En el modo dramático hay acción. Ésta sigue una línea narrativa avanzando desde un punto inicial -el planteamiento de una situación problemática- hasta un punto final -el desenlace-. La dramaticidad va cristalizándose en cada una de las luchas y los esfuerzos tanto mentales como físicos sufridos por los «actores» implicados, y que éstos intentan superar. Este modo indicial, deíctico constituye el paradigma del género literario teatral25 (y sus subgéneros) como representación audiovisual de la vida humana considerada como lugar y tiempo de encuentro -o de conflicto- entre pasiones, acciones y opiniones heterogéneas.
A la luz de la doctrina de las categorías, lo épico representa la terceridad de la segundidad, que establece relaciones significativas entre sucesos espacio-temporales e impresiones sensoriales.
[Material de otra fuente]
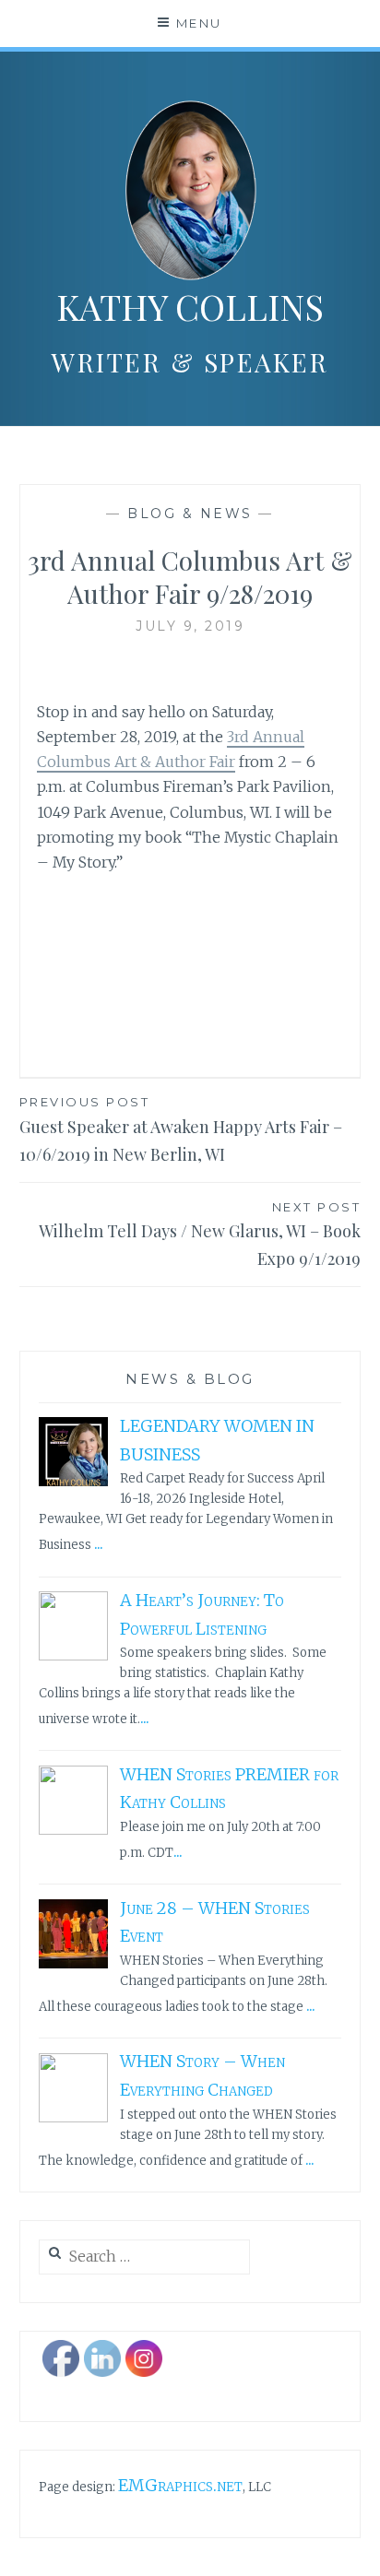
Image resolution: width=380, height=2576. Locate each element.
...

La epicidad ofrece un razonamiento más o menos lógico sobre la realidad fenomenológica y sus cualidades. Su forma literaria más típica sería la novela -ese gran invento literario español-. Efectivamente, el mundo literario del Quijote sería un ejemplo típico de lo que aquí se entiende por epicidad. El propósito de lo épico es primordialmente narrativo -es decir, dramático-; pero más allá de la nota predominante de la dramaticidad descriptiva, lo —49→ épico demuestra también una postura claramente crítica. El autor -omnisciente o no- deja de vivir directamente la vida de «sus» «actores» y toma cierta distancia que le permite reflexionar, interpretar y comentar. Las opiniones expresadas, explícita o implícitamente, en el signo épico-literario serán racionales y razonadas, por lo menos hasta cierto punto; pero la (relativa) libertad y arbitrariedad del punto de vista -el aspecto de simbolicidad peirceana- puede también convertirse en instrumento de manipulación. Siempre que, en el arte verbal, la epicidad pretende dar la verdad, frisa en la terceridad del discurso «objetivo», coto vedado para el arte. El discurso que deja de ser ficción también deja de ser literario.
Tomando como punto de partida a la tríada de modos literarios y a las categorías ontológicas en las que están inscritos, pueden distinguirse, dentro de cada modo literario, otra vez tres modalidades26. Así como el modo lírico puede ser ejemplificado por la poesía lírica -correspondiendo a la primeridad de la primeridad-, la segundidad de la primeridad sería, en literatura, la poesía narrativa; y la terceridad de la primeridad, la poesía de tipo didáctico. Y dentro de lo épico se podría decir que en la novela rosa predomina el aspecto de primeridad; en la novela policiaca, el aspecto de segundidad; y en la novela de ciencia-ficción, el aspecto de terceridad.
No sería justo terminar sin apuntar a la posibilidad de que, además de los subtipos dentro de un modo ontológico-genérico, existen también muchas combinaciones transmodales. En ellas se establece un paralelismo con los tipos de signos -genuinos, degenerados, y las múltiples formas sígnicas intermedias- Así, pueden imaginarse modos literarios en los cuales predomina, por ejemplo, la dramaticidad, con una incidencia adicional e incrustada de la liricidad y/o la epicidad. Sin embargo, adentrarnos en esta compleja problemática nos llevaría demasiado lejos de aquí.